■ Directions ■
a) According to the article on the Atkinson Candy Company, from which company did Atkinson buy the Judson Candy Company in 1983?
b) Extend the article on the Atkinson Candy Company by one paragraph that picks up after its final sentence.

::: Excerpt :::

The Atkinson Candy Company is a candy company based in Lufkin, Texas, best known for producing the Chick-O-Stick.

History
Atkinson Candy Company is a private company founded in 1932 by B.E. Atkinson, Sr., and his wife, Mabel C. Atkinson. It started when Basil E. Atkinson made two-day treks to Houston to purchase candy and tobacco, then he would sell it to mom-and-pop shops on the return trip.

The company currently operates out of a  facility, and is led by Eric Atkinson, grandchildren of the founders. The third and fourth generations of the Atkinson family are now running the Atkinson Candy Company.

Judson-Atkinson Candies
In 1983, Atkinson purchased another local company, the Judson Candy Company, later known as Judson-Atkinson Candies, from the Pearl Brewing Company. Judson-Atkinson was founded in 1899, and was based in San Antonio, Texas. In 2011, Judson-Atkinson shut down business due to the high prices of sugar and raw materials. Judson-Atkinson Candy Company used about four million pounds of sugar each year to make their bulk candies.

::: Material supplied :::

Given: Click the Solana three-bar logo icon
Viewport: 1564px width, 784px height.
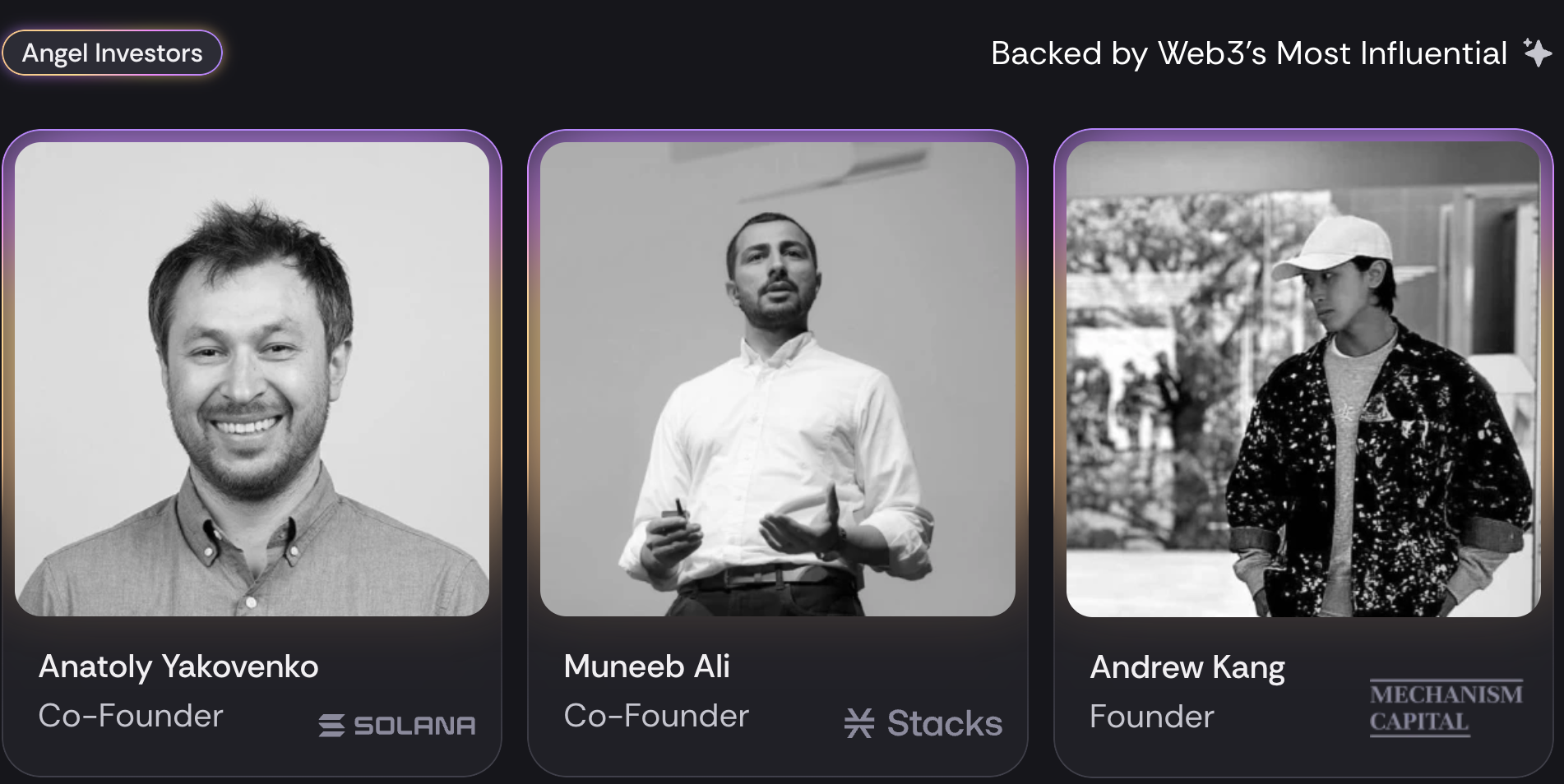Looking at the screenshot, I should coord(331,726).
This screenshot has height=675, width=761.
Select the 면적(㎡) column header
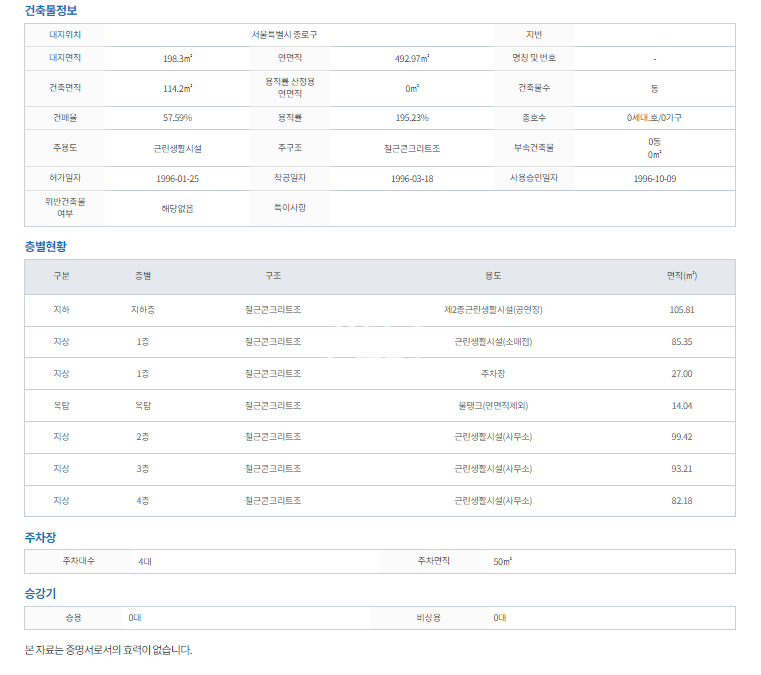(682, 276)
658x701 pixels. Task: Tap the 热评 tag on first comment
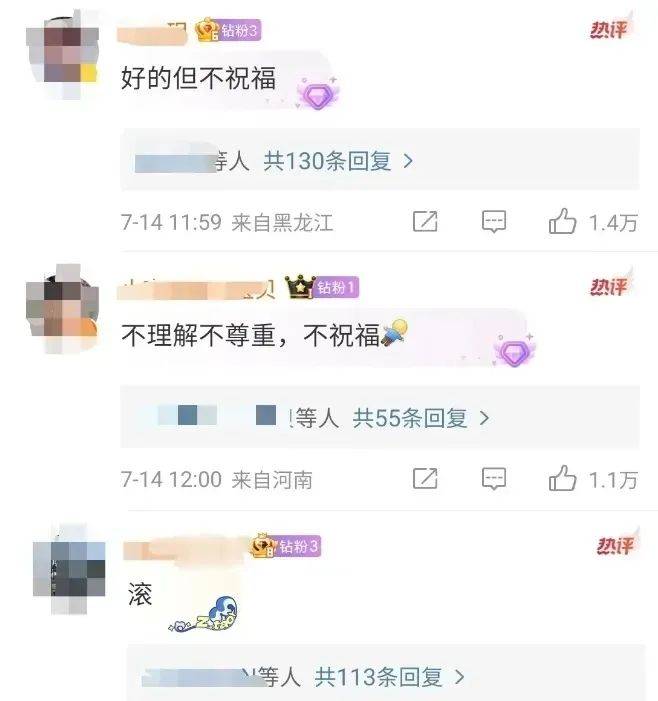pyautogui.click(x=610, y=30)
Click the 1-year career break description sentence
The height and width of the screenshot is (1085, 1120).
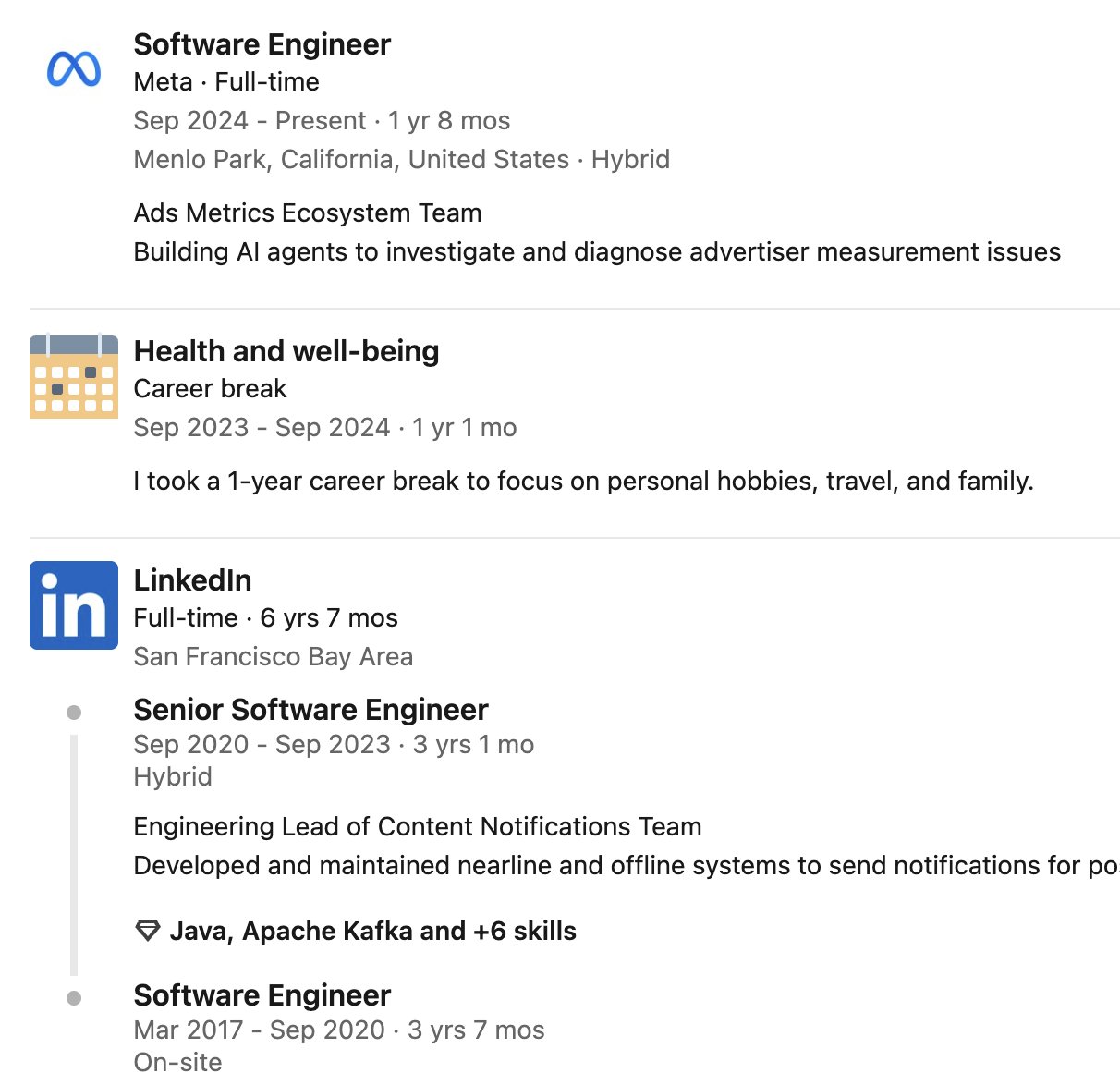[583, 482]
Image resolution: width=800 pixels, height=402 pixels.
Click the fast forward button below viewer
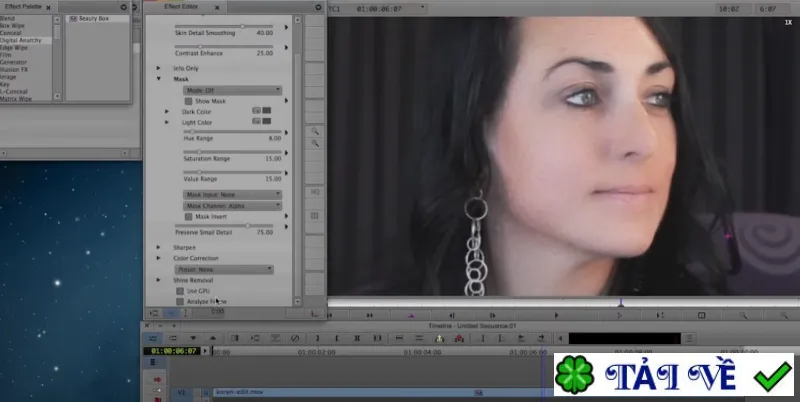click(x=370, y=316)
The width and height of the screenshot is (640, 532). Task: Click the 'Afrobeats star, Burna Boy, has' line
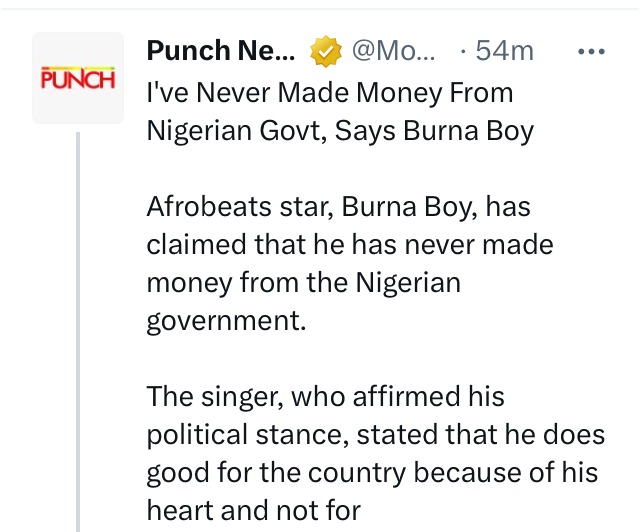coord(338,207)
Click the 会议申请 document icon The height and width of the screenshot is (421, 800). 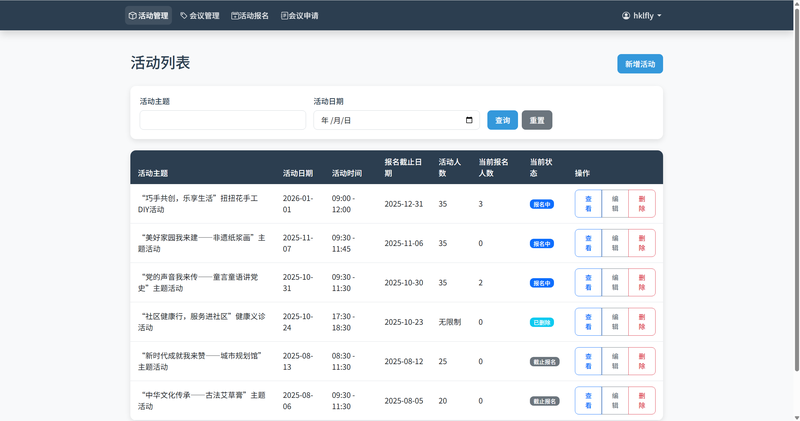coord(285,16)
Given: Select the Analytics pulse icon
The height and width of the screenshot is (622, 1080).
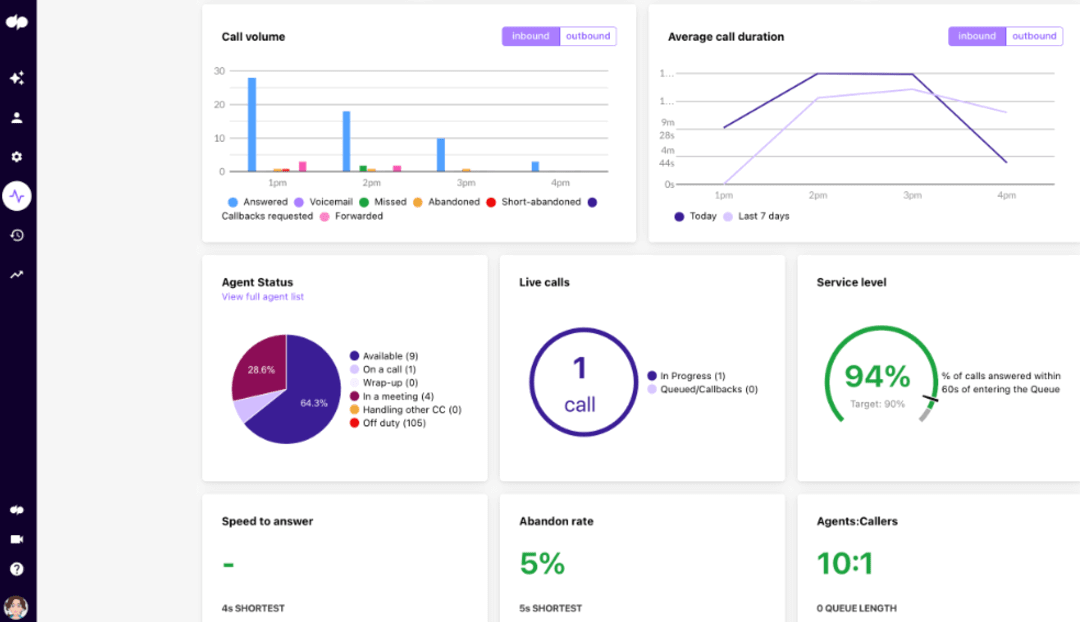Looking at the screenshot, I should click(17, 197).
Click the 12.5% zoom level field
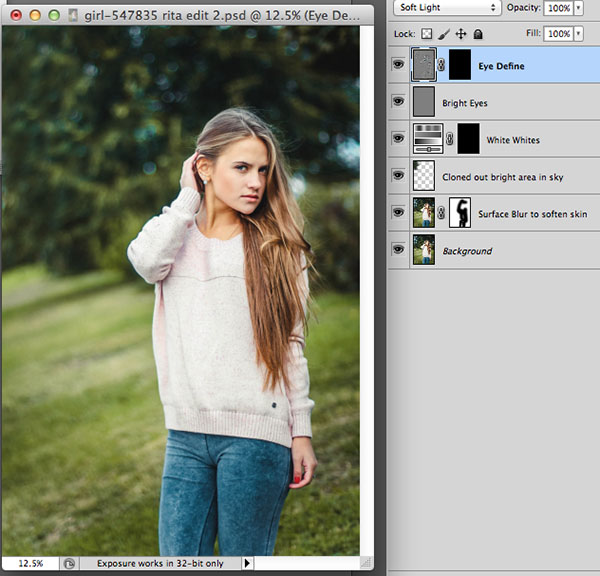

:::

■ Results for the exercise ■
a) The Pearl Brewing Company.

b)
Product line

Atkinson Candy Company specializes in peanut butter and peppermint-flavored candies. The current product line includes the Chick-O-Stick, Coconut Long Boys, peanut brittle, mint twists, Peanut Butter Bars, and holiday candy. Atkinson also produces a premium hard candy line known as Gemstone Candies. In 2013, Atkinson acquired the candies Black Cow, Slo Poke and Sophie Mae from 
The Warrell Corporation. In 2019, they reached a licensing agreement with Spangler Candy Company to make the former Necco candy, Mary Janes.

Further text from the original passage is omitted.